Father: I didn't write for the scooter servicing, but to inform you that I am coming today to meet you

Lal: I know. You wrote that on the top: arriving at 7.30

Father: Because I know you never open my letters. You need money?

Lal: No

Father: How's work?

Lal: I am not working. Have been on leave for two months

Father: Forget what happened

Lal: I am trying, but these days this splinter hurts a lot

Father: You are you trying to punish? Me or yourself?

Lal: I am writing a story

Father: Why do you want to write a story if you don't even know how it ends?

Lal: I have a lot of questions

Father: What do you want to know?

Lal: Why was the news of Indira Gandhi's death not told to Grandpa?

Father: You already know why

Lal: I know the answer, but I don's know if it is right or wrong.

Father: Why are you after this story? Can't you write about something else?

Lal: I am writing... the story of a vulture... the story of a vulture and an old man. That old man sits all day in the seventh floor balcony of the house across from mine. I am writing his story... but…

Father: But what?

Lal: Why does every character in my story ride a yellow scooter?

Father: Why don't you forget about the yellow scooter?

Lal: I want to throw it out of my life

Father: Don't do that!

Lal: Why? Because you think I'll die of jaundice?

Father: Yes

Lal: Nobody dies like that!

Father: You grandfather strictly forbade it

Lal: Fine, so I will keep it with me as long as I live, but the condition is that you have to tell me the end of the story

Father: You are afraid. You don't really want to know the end

Lal: I want to

Father: Look, some things in life are like mathematical equations. If you have to solve them, you have to start with a given. Your problem is that you have to accept the end. Because the end is a given, the story goes this way

Lal: Okay, so at least tell me why you did not tell Grandpa about Indira Gandhi’s death?

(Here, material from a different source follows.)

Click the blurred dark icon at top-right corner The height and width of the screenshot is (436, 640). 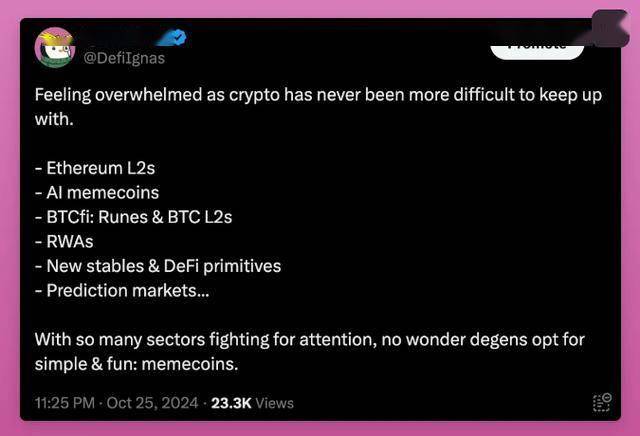click(610, 28)
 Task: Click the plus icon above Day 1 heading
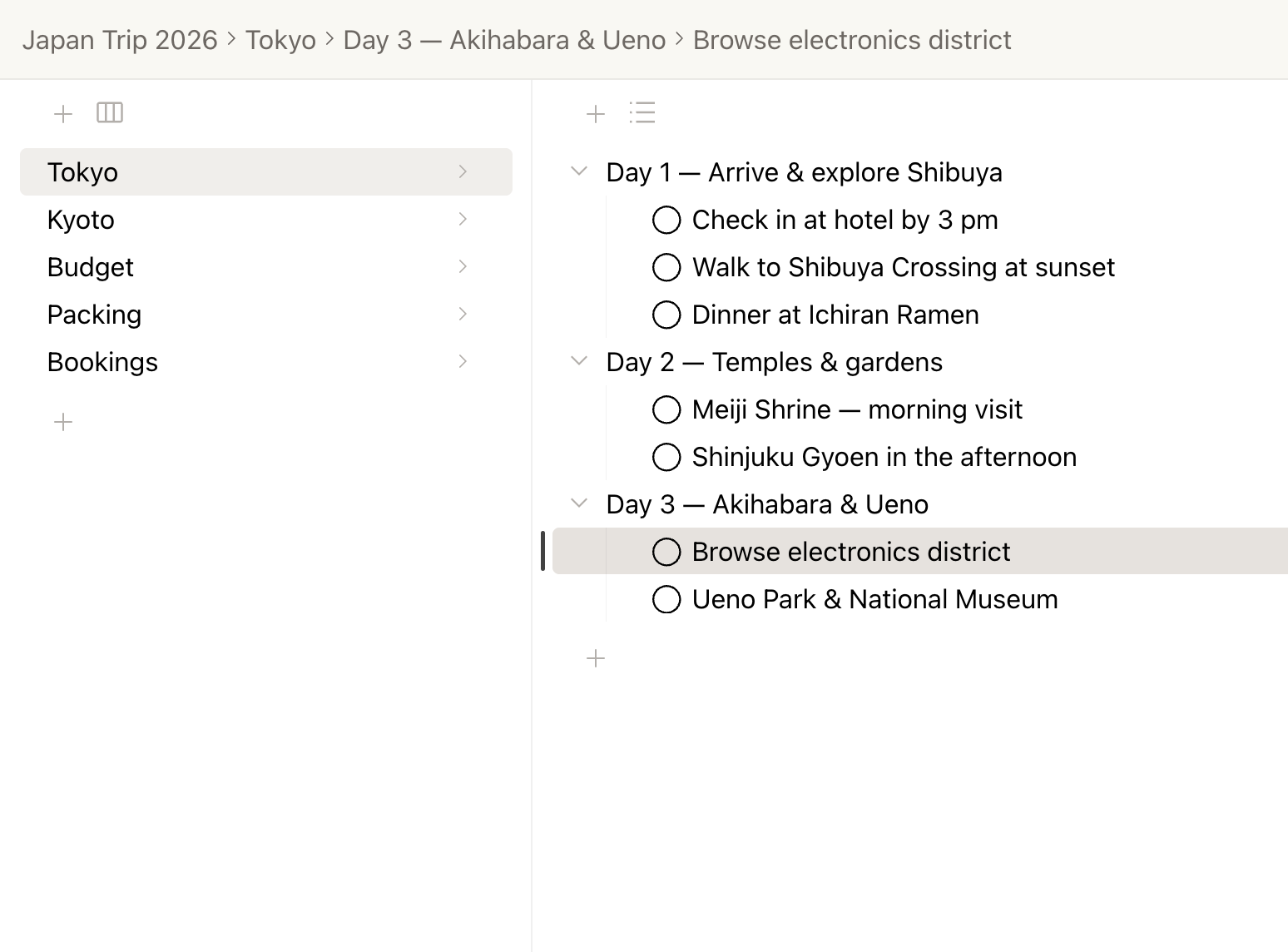click(596, 113)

Father: That I myself need to... (Starts to leave)

Lal: Where are you going?

Father: Bathroom (Lal sleeps) I have a spade with which I am digging into the hill of a white future, and tossing the soil behind. So behind me a big hill of the past is forming. Despite digging constantly there is still a white hill of the future in front of me, and behind me a load of the past dug up by the spade. Grass is starting to sprout on the hill of the past. All those incidents that seemed bitter while they were being experienced, have turned into a huge, shade-giving tree on the hill of the past. Many stories of the past have no end, the end takes place along with that story. But you are either not present at that precise moment, or you are too young, or you don’t want to know the end for fear of it being very frightening. Such stories turn into huge stones on the hill of the past. Which you then have to lug around your whole life.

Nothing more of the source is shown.